Ce matin, Marcel Rogemont a présenté son rapport sur la copie privée (notre analyse). À l’occasion des échanges, le député a fait connaître son vœu de voir assujettir à cette redevance, et les ordinateurs et le cloud. Mais les débats ont aussi abordé d’autres problématiques comme celle du remboursement des acheteurs professionnels.
Selon les estimations gouvernementales, au titre de la redevance copie privée, 58 millions sont ponctionnés chaque année dans les poches de millions d’entreprises, associations, églises, artisans, etc. Le droit européen voudrait cependant que le remboursement de ces acteurs soit effectif. Or, il y a un hic : ces restitutions n’ont atteint en France que 700 000 euros depuis la loi de 2012 sur la copie privée. « Un fiasco ? Non un scandale ! » s’est énervé Lionel Tardy (LR) ce matin, en commission des affaires culturelles.
Une spoliation selon la députée Isabelle Attard
Une situation qui a aussi agacée la députée Isabelle Attard (apparentée EELV). Celle-ci s’est ainsi souvenue qu’en mai 2014, le taux de remboursement de ces professionnels n’atteignait que péniblement 0,65 % (contre environ 1,3% aujourd’hui). « C’est plus que faible ! Je ne sais pas comment le décrire. Insignifiant, nanométrique ? Je veux bien admettre que ces sommes ne sont pas perdues puisqu’elles sont redistribuées (aux ayants droit, NDLR), convenons cependant qu’il s’agit d’une spoliation ! Des pros devraient se faire rembourser mais ne le sont pas ! »
Les ayants droit, bénéficiaires de ces millions d’euros, pourront toujours accuser la passivité des entreprises. C’est d’ailleurs ce qu’a fait Hervé Rony (DG de la SCAM), après nous avoir qualifiés personnellement de « lobbyiste » sur Twitter. Seulement, cette fine analyse n’est pas partagée par les parlementaires.

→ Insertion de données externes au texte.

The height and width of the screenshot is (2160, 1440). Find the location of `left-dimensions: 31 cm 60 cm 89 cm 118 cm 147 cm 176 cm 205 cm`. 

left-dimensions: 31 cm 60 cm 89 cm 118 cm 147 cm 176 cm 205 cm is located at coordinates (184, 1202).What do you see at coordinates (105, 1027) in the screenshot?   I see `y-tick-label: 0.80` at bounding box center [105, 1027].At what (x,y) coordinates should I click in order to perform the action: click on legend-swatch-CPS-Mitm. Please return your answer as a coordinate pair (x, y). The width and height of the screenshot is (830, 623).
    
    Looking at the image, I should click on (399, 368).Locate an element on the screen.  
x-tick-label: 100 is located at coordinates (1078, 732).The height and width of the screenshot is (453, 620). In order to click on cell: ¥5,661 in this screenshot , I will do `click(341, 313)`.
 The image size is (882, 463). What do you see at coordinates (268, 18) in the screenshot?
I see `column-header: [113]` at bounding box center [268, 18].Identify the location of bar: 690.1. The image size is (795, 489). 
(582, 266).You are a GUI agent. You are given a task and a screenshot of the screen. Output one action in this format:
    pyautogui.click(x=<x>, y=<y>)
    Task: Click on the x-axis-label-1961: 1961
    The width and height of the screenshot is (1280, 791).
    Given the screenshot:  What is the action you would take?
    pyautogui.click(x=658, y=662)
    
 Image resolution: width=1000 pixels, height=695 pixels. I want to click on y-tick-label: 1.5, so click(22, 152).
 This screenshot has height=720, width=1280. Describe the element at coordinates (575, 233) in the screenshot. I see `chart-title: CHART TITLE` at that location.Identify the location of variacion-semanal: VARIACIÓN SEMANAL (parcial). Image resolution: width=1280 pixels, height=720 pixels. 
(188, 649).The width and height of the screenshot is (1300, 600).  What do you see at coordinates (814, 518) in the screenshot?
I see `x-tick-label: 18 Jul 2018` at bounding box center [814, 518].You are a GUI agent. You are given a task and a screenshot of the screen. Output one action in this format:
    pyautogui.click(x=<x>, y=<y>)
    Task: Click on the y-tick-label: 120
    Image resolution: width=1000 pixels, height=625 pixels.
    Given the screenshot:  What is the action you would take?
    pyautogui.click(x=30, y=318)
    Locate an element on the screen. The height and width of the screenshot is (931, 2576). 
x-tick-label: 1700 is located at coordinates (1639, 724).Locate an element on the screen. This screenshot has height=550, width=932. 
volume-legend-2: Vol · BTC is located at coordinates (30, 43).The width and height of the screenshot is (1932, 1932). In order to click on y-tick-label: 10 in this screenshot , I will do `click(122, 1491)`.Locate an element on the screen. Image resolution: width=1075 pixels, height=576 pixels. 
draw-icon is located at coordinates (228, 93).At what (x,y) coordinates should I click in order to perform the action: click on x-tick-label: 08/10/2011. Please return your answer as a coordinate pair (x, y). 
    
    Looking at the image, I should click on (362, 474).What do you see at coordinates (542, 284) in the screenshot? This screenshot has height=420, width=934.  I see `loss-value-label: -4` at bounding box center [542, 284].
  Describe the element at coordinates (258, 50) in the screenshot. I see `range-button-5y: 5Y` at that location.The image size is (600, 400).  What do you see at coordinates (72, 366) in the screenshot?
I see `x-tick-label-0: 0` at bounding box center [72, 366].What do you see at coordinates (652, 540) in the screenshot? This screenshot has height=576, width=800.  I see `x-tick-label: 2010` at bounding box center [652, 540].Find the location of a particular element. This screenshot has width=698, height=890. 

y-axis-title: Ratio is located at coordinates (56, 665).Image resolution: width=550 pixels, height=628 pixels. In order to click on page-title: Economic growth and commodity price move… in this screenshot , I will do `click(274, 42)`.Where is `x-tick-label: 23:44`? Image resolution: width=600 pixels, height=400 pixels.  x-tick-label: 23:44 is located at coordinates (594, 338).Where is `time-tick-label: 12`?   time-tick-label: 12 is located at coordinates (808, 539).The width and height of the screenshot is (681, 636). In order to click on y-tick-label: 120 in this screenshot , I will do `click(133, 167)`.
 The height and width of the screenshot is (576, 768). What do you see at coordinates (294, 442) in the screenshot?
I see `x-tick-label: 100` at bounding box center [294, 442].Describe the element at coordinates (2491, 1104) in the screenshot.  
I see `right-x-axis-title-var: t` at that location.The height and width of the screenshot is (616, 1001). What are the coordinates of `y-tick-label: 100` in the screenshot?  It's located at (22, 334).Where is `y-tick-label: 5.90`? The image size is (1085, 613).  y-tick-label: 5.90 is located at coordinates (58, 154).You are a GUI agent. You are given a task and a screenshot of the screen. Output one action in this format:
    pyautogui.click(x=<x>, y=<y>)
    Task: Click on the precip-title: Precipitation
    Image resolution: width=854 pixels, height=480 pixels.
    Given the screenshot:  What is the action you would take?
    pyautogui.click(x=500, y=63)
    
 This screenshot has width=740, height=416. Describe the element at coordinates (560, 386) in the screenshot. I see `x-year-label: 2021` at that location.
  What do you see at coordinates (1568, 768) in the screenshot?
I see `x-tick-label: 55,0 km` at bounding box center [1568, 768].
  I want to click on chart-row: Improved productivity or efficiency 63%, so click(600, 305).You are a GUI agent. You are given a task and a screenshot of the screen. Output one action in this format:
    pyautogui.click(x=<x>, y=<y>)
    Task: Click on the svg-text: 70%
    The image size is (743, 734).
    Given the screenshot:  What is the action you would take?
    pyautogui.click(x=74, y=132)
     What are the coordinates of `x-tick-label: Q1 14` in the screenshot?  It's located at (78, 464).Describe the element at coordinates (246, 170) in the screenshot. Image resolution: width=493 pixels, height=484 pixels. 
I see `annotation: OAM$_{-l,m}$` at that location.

Pourquoi si peu de remboursement ? Tout simplement parce qu’ « on a accumulé une série de formalités complètement irrationnelles. Personne ne demande de remboursement ! » a expliqué Isabelle Attard. Le député PS Marcel Rogemont, auteur du rapport sur la copie privée, a pour sa part rappelé que dans bien des cas, le montant à rembourser est inférieur au coût administratif pour obtenir le remboursement. Du coup, les sommes prélevées sur les supports professionnels sont donc conservés par les ayants droit. La situation devrait cependant exciter un jour ou l’autre les cadrans de la CJUE, laquelle exige, de jurisprudence constante, un « remboursement effectif » des professionnels.
Une redevance étendue au cloud et à l’ordinateur ?
Surtout, à l’occasion de la présentation de son rapport, Marcel Rogemont a suggéré que la redevance copie privée soit étendue aux disques durs internes des ordinateurs. Il trouve la situation dépassée, alors que les ordinateurs avaient été initialement épargnés pour faciliter l’équipement des ménages.
La cible est en ligne de mire de la SACEM. Du côté des fabricants, c’est plutôt l’iniquité qui est dénoncée. Auditionnée par Marcel Rogemont, Archos est en effet exaspérée que les tablettes avec clavier détachable soient frappées de redevance, non les ordinateurs portables. La différence de traitement ne se justifierait donc plus.
Ce matin, sans surprise, ont été aussi épinglées les stratégies des FAI qui tendent désormais à supprimer le disque dur des box, à charge pour l’abonné d’en installer un sur le port externe. Par ce biais, le gain est évident : les disques des box sont frappés d’un barème beaucoup plus lourd que ne le sont les disques durs externes.
Autre univers pointé du doigt : le cloud. « Dans l’hypothèse où le nuage est un casier de stockage, l’exercice des droits exclusifs cesse » a rappelé Marcel Rogemont. Cependant, pour lui, « il n’est pas illégitime que le nuage entre dans le champ de la copie privée ». L’avis vient légitimer les vœux de la la SACD, exprimés de longue date par Pascal Rogard. Avec une telle extension, c’est des pans entiers d’Internet qui entreraient dans l’assiette de la redevance puisqu’il n’est pas évident de circonscrire juridiquement le cloud, alors que tout est stockage et transfert sur le réseau. L’idée a en tout cas inspiré Isabelle Attard : lorsque l’extension de la RCP au cloud sera à nos portes, alors il faudra aussi aborder la question de la licence globale. Une telle extension pose cependant d’autres soucis pratiques : si une RCP frappe les espaces de stockage, il ne sera pas simple de faire payer les entreprises et serveurs installées à l’étranger. Les alternatives ne seront du coup pas si nombreuses : soit la ponction se concentrera sur les acteurs français. Soit elle justifiera des barèmes à la hausse sur les autres supports tangibles.